RANGER-2128: Implementation of Ranger Spark SQL plugin
pre-work
Basic concepts and introductions can be found in spark-authorizer's documentations.
additionals
https://github.com/apache/spark/pull/17724 exposed a new experimental develop api SparkSessionExetensions, which is able to add user supplied extensions to SparkSession object during instantiation via program api or the spark property named spark.sql.extensions.
This PR uses spark.sql.extensions and other necessary ranger-hive-plugin settings to enable Ranger security support for Spark SQL with hive as external catalog.
spark.sql.extensions=
org.apache.ranger.authorization.spark.authorizer.RangerSparkSQLExtension
@boscodurai ship it?
keen to see this in action! do you have any jar and setup notes for this?
@yaooqinn can u create apache review?
@tooptoop4 review request created.
Hi!
This work is very interesting! Any progress on the merge?
@yaooqinn Can you fix the conflicts?
@yaooqinn any thoughts on resolving the conflicts?
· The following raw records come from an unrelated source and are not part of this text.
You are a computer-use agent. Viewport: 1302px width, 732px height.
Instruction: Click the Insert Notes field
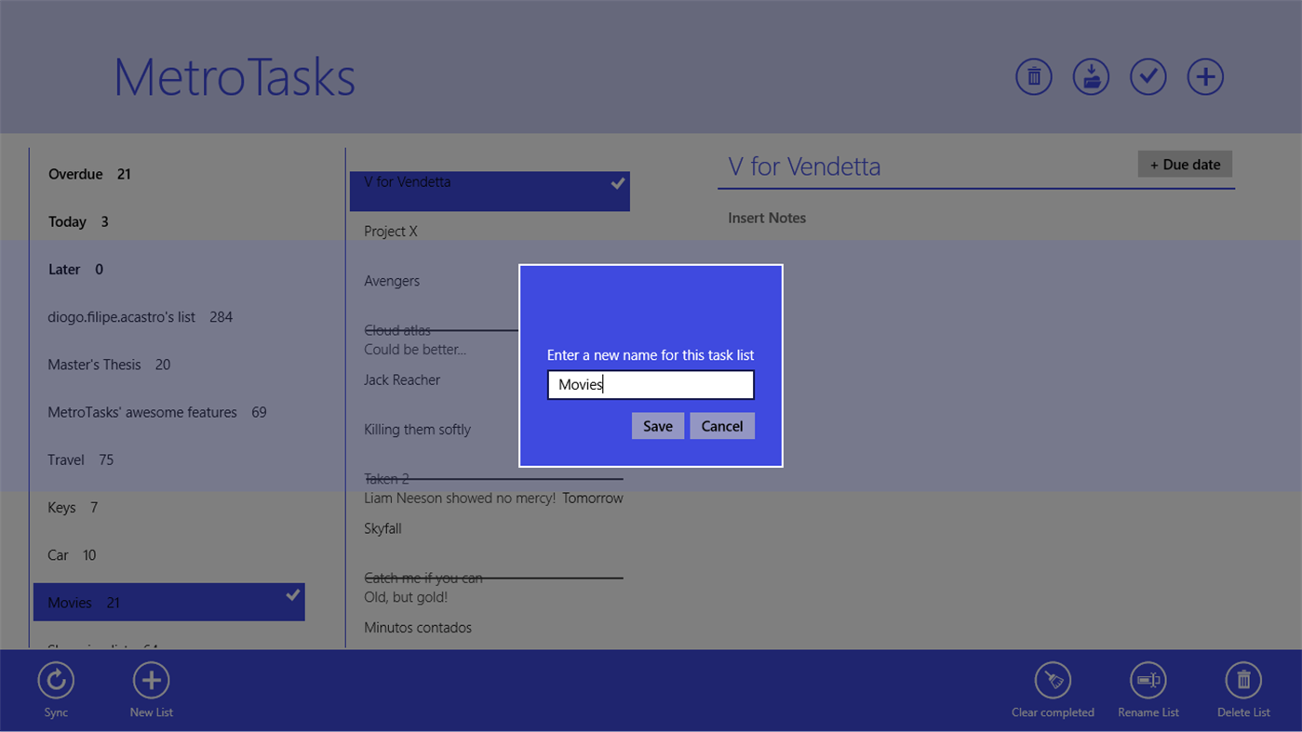(x=767, y=218)
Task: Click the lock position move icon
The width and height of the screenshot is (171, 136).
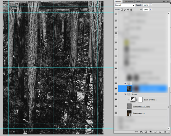Action: [x=128, y=10]
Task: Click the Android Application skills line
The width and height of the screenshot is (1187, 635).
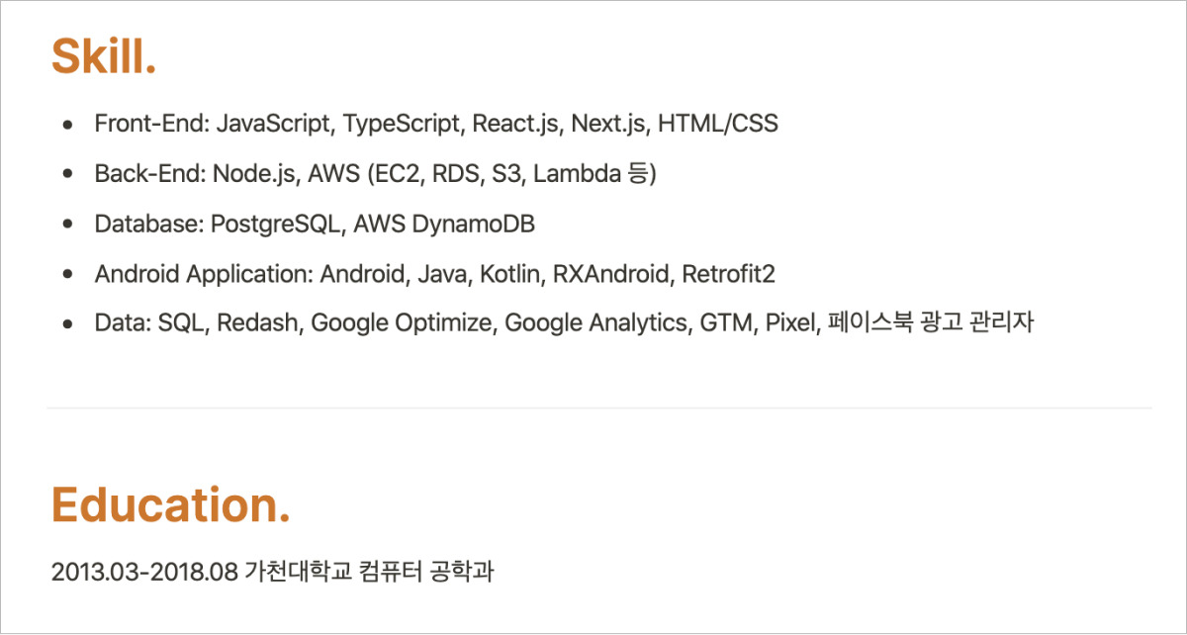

What does this PR do/accomplish that isn't already possible with the existing Hive support? We're currently running Spark Thriftserver (3.2.x) with the kyuubi plugin against Ranger where in Ranger we've defined the service as a Hive service and everything with regards to authentication and authorization seems to be working as expected.
The only thing that I've observed that doesn't work is the auto-complete when creating policies via the Ranger UI, I assume this is a slight dialect difference in the response from the Spark Thriftserver vs a real HiveServer2 since the query being run by Ranger (show databases like "*") returns the databases just fine when I run it myself.
What does this PR do/accomplish that isn't already possible with the existing Hive support? We're currently running Spark Thriftserver (3.2.x) with the kyuubi plugin against Ranger where in Ranger we've defined the service as a Hive service and everything with regards to authentication and authorization seems to be working as expected.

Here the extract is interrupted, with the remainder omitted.